Subject: Review techniques (was Re: lead time...)
From: "Jane Bergen" <jane -dot- bergen -at- usa -dot- net>
To: "TECHWR-L" <techwr-l -at- lists -dot- raycomm -dot- com>
Date: Fri, 8 Dec 2000 14:05:24 -0600

Cayenne,

One thing you might try is to attach a cover letter to the document you
send to review. In this cover letter, specify exactly what you want/don't
want comments on. I usually tell the reviewers that this is the "first
draft" or "near final draft" etc. If it's the first draft, I tell them to
ignore minor typos, etc. and to instead concentrate on missing
information, missing procedures, etc. If it's a final draft, I might
mention that it's too late to make any MAJOR changes like format, fonts,
color choices, and that I'd prefer they'd just review for completeness,
accuracy, and clarity. You might even give them a checklist.

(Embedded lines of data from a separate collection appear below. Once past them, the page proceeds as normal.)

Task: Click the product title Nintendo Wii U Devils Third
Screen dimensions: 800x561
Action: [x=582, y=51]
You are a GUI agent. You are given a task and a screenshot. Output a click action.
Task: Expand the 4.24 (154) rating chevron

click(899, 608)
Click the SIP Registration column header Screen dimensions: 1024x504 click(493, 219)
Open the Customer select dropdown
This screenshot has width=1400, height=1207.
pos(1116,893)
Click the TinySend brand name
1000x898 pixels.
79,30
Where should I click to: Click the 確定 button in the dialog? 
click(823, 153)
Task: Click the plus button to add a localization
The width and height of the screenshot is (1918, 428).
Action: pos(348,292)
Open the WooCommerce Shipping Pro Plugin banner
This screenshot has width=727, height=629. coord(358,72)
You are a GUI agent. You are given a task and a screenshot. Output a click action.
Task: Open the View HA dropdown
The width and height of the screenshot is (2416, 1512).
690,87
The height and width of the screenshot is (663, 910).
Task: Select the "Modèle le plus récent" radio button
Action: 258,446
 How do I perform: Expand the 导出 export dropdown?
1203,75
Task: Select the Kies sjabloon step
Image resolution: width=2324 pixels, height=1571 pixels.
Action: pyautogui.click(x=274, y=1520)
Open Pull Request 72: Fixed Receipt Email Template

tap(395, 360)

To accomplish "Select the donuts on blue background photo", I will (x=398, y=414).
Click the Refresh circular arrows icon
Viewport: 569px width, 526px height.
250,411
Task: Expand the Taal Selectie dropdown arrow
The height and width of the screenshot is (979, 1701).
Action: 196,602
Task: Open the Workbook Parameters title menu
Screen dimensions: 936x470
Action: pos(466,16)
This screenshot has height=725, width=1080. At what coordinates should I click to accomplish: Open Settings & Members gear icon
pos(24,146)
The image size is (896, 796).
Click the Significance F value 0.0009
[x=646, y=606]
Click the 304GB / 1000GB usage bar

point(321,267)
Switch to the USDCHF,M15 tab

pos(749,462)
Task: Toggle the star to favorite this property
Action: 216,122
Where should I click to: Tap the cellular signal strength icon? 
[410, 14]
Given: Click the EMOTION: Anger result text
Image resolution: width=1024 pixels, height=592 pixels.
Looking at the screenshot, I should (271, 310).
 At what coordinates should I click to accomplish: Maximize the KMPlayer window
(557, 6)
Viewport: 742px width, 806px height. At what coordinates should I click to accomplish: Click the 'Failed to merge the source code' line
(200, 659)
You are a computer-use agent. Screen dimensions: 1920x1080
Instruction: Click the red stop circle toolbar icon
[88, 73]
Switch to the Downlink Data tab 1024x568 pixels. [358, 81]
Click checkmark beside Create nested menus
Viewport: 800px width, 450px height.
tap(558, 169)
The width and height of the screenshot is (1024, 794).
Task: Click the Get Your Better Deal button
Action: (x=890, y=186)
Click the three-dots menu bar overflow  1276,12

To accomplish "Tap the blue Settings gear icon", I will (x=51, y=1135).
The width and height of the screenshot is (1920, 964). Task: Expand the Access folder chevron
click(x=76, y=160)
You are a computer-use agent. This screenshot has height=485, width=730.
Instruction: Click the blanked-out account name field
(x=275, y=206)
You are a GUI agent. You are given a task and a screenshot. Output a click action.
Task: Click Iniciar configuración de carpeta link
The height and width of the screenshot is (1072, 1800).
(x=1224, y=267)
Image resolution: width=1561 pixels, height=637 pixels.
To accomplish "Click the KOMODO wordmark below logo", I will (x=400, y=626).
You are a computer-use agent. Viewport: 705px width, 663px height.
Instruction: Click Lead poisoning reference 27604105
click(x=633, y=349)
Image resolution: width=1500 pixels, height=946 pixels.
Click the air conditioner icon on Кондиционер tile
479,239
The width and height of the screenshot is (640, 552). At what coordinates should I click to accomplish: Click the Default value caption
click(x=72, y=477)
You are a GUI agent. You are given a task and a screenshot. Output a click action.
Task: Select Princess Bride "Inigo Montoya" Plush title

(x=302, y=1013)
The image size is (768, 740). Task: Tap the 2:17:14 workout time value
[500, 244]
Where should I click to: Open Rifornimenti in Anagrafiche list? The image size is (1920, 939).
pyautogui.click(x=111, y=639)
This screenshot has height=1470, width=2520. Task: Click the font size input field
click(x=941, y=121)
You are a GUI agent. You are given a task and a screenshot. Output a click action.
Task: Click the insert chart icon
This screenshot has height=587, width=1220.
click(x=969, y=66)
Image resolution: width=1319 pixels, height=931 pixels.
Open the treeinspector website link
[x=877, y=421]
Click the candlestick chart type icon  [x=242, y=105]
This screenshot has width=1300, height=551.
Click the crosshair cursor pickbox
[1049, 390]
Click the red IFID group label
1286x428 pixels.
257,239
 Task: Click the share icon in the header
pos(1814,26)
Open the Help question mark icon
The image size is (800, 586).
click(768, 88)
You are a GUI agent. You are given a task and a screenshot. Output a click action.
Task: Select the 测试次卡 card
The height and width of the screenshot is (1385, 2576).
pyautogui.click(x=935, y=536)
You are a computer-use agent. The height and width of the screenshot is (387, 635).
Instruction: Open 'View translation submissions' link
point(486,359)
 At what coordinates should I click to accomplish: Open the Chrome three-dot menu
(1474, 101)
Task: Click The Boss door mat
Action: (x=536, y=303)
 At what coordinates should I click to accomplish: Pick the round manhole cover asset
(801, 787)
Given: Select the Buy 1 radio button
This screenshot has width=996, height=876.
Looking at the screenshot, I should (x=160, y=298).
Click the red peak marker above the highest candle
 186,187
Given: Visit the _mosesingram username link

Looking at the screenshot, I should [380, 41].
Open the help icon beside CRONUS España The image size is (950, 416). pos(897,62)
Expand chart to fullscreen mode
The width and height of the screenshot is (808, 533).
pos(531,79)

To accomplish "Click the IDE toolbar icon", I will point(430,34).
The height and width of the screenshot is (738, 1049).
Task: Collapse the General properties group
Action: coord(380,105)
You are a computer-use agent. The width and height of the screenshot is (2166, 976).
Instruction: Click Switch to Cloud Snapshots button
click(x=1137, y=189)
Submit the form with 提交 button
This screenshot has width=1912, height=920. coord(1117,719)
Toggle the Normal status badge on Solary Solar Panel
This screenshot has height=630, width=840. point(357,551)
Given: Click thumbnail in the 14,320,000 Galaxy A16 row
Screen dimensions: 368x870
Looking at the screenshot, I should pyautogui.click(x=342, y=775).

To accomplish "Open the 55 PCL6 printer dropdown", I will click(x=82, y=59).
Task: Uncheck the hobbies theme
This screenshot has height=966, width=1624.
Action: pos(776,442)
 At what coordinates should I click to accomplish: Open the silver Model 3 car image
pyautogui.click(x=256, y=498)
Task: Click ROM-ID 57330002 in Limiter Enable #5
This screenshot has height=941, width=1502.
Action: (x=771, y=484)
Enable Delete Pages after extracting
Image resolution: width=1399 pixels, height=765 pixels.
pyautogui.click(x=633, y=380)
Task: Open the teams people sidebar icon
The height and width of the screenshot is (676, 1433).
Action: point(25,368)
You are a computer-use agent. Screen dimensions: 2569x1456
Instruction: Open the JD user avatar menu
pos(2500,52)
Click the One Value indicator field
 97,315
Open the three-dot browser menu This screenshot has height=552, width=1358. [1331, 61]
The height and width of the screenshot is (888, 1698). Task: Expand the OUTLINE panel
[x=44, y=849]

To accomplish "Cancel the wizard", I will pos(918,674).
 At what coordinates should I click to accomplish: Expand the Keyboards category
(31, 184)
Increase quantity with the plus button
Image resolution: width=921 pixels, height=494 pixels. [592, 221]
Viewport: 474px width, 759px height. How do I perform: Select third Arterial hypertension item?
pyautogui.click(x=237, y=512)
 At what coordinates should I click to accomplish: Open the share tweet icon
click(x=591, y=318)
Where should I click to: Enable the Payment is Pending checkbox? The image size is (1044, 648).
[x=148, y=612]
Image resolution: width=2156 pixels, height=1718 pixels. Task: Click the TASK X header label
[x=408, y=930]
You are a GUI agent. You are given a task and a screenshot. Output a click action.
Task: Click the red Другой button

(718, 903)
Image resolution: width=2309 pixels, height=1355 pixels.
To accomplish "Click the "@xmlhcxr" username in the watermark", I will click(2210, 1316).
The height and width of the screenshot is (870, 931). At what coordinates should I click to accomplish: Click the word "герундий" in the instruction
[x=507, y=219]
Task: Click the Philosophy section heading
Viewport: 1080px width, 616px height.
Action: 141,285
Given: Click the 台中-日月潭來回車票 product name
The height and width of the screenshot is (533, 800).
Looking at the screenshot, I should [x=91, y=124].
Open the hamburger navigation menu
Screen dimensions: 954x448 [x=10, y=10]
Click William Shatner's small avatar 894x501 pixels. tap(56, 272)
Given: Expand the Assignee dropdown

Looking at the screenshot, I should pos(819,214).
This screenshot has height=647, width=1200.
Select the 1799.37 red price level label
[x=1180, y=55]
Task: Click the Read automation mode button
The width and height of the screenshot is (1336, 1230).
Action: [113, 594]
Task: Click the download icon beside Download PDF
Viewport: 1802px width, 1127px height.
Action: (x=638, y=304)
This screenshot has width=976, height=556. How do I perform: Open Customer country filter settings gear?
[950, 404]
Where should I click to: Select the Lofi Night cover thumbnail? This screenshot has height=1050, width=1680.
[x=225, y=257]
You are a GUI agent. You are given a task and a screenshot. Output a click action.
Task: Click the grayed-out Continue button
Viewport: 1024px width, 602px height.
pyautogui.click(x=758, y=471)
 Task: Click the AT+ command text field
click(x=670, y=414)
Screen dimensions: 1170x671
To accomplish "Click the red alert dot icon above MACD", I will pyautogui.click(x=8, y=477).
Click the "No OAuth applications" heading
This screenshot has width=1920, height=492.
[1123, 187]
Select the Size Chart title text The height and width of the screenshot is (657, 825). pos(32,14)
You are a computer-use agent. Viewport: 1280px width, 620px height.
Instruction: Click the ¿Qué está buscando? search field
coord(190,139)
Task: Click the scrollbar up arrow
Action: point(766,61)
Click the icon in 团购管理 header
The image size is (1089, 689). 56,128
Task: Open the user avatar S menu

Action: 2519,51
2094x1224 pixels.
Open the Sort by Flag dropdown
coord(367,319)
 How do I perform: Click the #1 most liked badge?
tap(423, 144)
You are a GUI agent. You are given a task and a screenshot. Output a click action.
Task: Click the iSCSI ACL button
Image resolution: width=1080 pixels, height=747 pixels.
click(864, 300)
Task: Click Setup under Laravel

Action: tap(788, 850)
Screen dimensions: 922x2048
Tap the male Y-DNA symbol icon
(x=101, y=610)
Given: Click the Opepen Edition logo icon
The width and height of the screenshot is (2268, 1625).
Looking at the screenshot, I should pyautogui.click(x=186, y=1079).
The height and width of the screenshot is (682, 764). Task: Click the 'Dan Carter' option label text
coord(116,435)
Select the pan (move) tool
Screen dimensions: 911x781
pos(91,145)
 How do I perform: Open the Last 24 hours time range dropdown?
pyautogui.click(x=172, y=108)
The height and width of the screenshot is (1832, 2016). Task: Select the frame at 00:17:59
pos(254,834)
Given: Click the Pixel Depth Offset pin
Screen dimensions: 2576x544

Very few people can be intuitive enough to really cover everything, so I
try to be selective in who reviews what. For example, on my earliest
drafts, I ask the engineers to review the document (mostly for accuracy
and completeness). On my final draft, I only ask the better reviewers (who
are now quite obvious since your documents have been reviewed by several
people) to review for consistency, accuracy, and the
last-minute-sanity-check. It works pretty well. I have almost always
worked as the lone tech writer. On the one occasion when I did have
another writer, I really let her know I appreciated it when she did the
tech-writer sanity check. Unfortunately, we were moving at the speed of
light and it was seldom that she had time.

Jane

> "Cayenne Woods" wrote...
> Also, after asking for feedback since early November and not getting
even a
> reply, a new project manager has kicked everyone into gear to review the
> docs.
> However, they received absolutely no guidelines on what I'd like to
hear, and
> now have sent _lots_ of feedback. I should get over the opinions on
colors,
> fonts, capitalisation, etc, but it's irritating. The big problem is
there's
> way too much detail for this stage - and even though I'd ignore half the
> "suggestions" and many are simply wrong, it's a big chunk of both their
and
> my time that is not best-used at this point.